EXERCISE DATA
--- --- ---

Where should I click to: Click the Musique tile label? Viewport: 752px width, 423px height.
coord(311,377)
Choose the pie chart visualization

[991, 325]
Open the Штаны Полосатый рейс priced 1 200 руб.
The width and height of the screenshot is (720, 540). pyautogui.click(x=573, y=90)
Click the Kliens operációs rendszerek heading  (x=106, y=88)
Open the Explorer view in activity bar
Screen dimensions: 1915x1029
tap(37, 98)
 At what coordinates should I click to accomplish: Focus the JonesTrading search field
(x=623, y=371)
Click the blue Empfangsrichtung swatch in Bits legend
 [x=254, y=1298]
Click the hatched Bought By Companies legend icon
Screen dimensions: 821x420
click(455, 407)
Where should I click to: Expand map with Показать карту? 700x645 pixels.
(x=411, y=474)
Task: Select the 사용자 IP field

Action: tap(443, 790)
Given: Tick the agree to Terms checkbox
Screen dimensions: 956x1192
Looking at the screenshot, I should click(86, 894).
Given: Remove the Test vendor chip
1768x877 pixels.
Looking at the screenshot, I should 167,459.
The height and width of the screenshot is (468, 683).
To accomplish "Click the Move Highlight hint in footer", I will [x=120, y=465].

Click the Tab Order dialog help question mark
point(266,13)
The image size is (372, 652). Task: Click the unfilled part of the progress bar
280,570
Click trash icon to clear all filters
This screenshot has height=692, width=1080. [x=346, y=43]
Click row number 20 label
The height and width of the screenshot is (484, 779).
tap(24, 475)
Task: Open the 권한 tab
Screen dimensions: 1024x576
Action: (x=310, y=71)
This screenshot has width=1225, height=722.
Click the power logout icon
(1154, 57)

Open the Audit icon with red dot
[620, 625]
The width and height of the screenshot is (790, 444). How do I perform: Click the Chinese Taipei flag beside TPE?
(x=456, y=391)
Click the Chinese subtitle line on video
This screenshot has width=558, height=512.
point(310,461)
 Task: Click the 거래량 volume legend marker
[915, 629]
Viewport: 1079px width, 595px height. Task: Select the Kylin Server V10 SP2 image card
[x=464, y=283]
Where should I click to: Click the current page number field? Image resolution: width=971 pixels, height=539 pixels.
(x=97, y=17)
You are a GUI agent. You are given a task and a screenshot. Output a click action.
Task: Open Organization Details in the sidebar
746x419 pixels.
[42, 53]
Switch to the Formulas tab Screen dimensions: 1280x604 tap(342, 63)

--- --- ---

EXERCISE
Everything from the line containing "This screenshot has width=558, height=512." through the final line of the listing, inclusive, must be reproduced exactly; leave out the rest.

EXERCISE ANSWER
This screenshot has width=558, height=512.
point(310,461)
 Task: Click the 거래량 volume legend marker
[915, 629]
Viewport: 1079px width, 595px height. Task: Select the Kylin Server V10 SP2 image card
[x=464, y=283]
Where should I click to: Click the current page number field? Image resolution: width=971 pixels, height=539 pixels.
(x=97, y=17)
You are a GUI agent. You are given a task and a screenshot. Output a click action.
Task: Open Organization Details in the sidebar
746x419 pixels.
[42, 53]
Switch to the Formulas tab Screen dimensions: 1280x604 tap(342, 63)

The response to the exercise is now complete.